[thelist] doing the js thing!

Andrew Clover and-evolt at doxdesk.com
Wed Jul 3 06:30:01 CDT 2002


Erick Papadakis <erick_papadakis at yahoo.com> wrote:

> in their "something.js" file, they have to collect information
> about a cookie on my machine. wow. how do they do this?

Any time you include a <script> from any other file, it is executed
in the 'security context' of the current page, and can do anything
at all that JavaScript could do if included on the page itself. If you
use cookies to store authentication they can be read (using
the document.cookie property) by any script, and user actions
can be faked through cross-frame scripting and automated form
submissions.
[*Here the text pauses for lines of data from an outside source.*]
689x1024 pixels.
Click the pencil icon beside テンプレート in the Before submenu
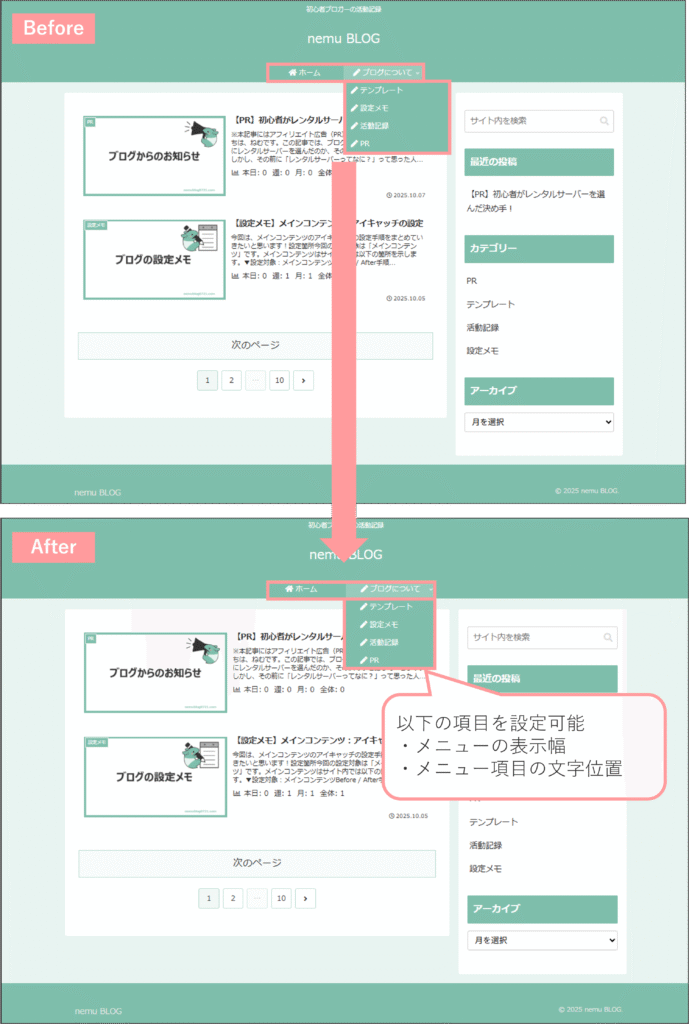[x=354, y=91]
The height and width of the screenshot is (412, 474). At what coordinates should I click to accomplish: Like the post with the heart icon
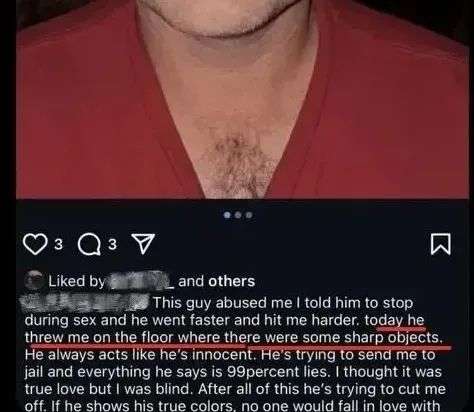tap(35, 244)
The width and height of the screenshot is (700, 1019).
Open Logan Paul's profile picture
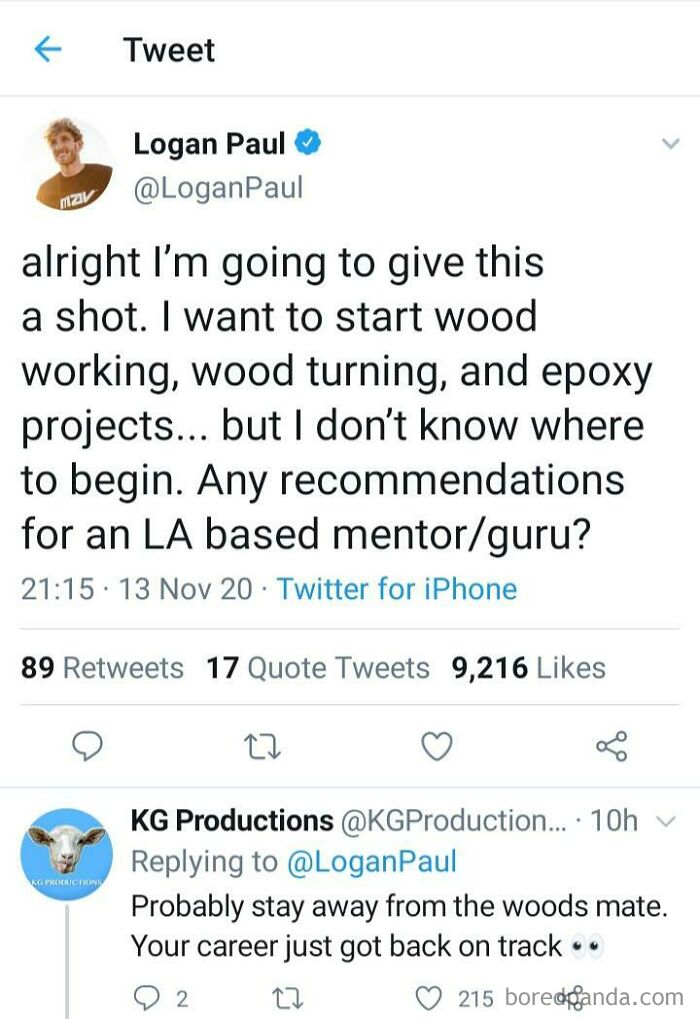[65, 165]
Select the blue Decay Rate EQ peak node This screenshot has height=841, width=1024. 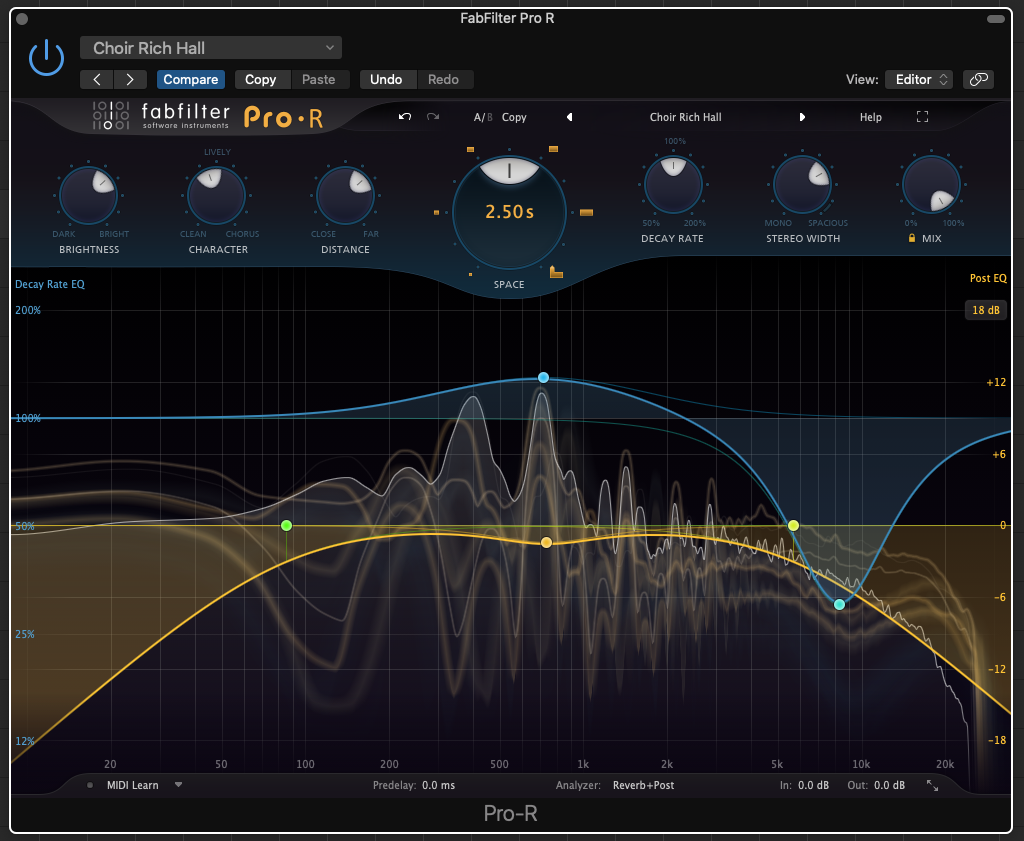[x=543, y=378]
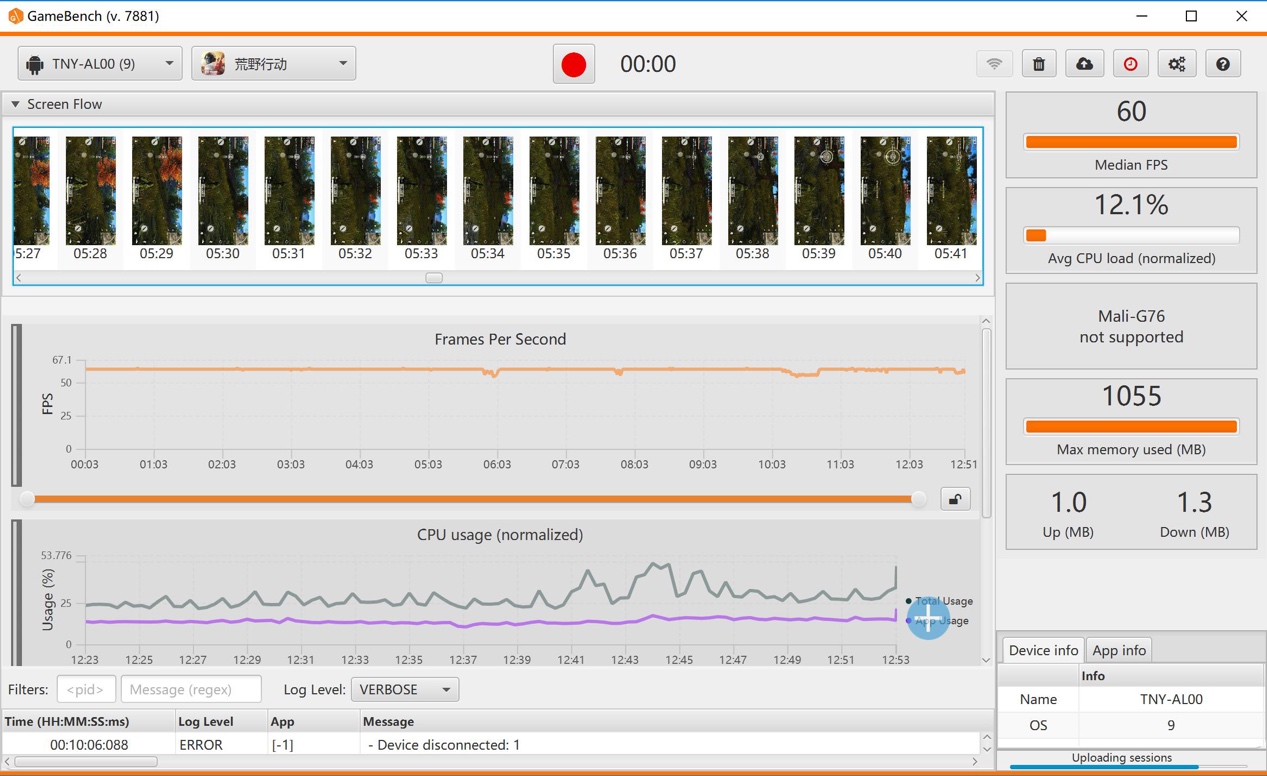Open the TNY-AL00 device dropdown
1267x776 pixels.
[x=100, y=64]
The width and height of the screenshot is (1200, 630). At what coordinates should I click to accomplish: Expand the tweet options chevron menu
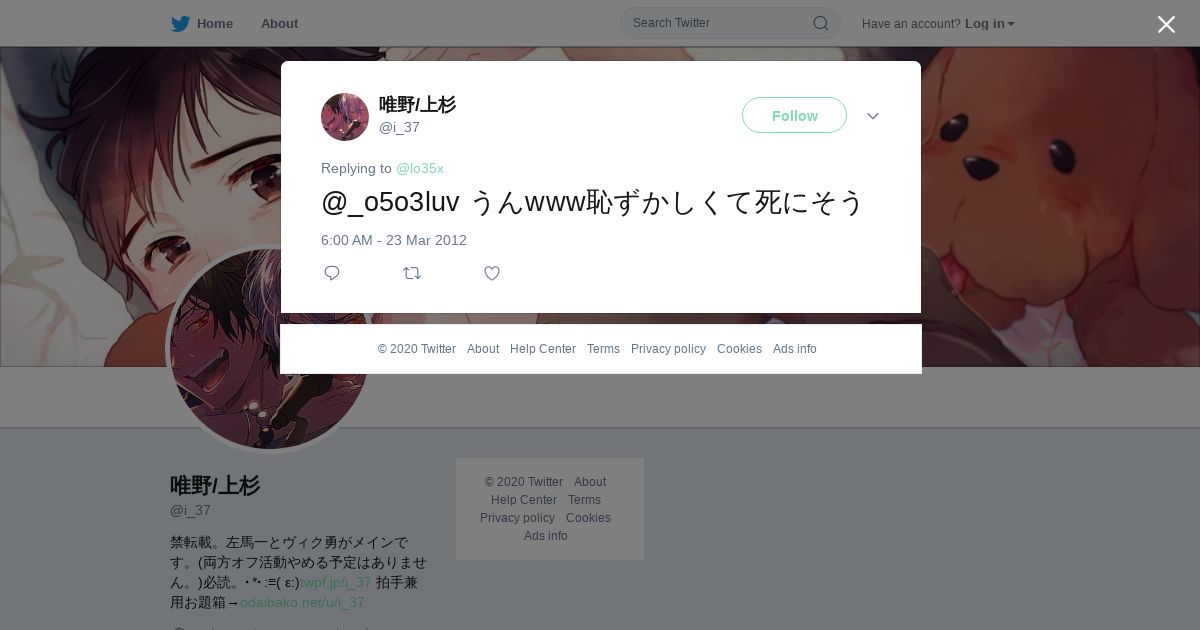click(873, 116)

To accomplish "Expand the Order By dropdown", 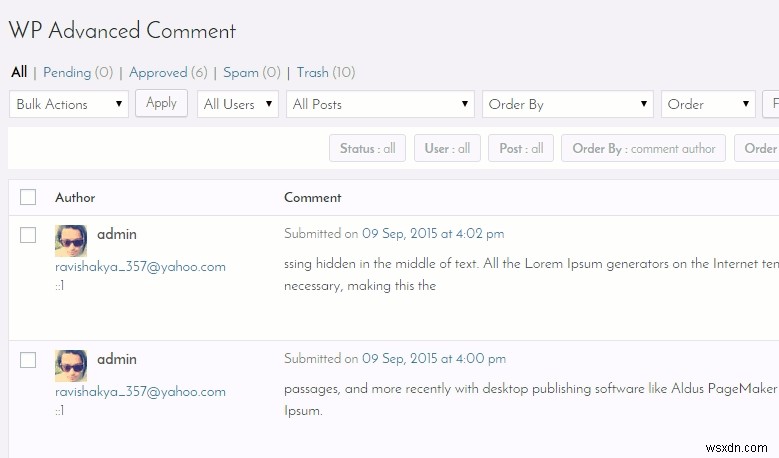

Also if the user has given your site more
permissions the external script can use those permissions; for
example if the user has put your site in their 'Trusted Sites' zone
in IE/Win the script is likely to be able to install ActiveX components
without user consent, which is disastrous for security.

For these reasons you should be extremely wary about linking to
external scripts not controlled by yourself; you really must trust
their owners not to take advantage.

> when i try to download their *.js, i cannot get it!

Do you mean you are prevented from downloading the file?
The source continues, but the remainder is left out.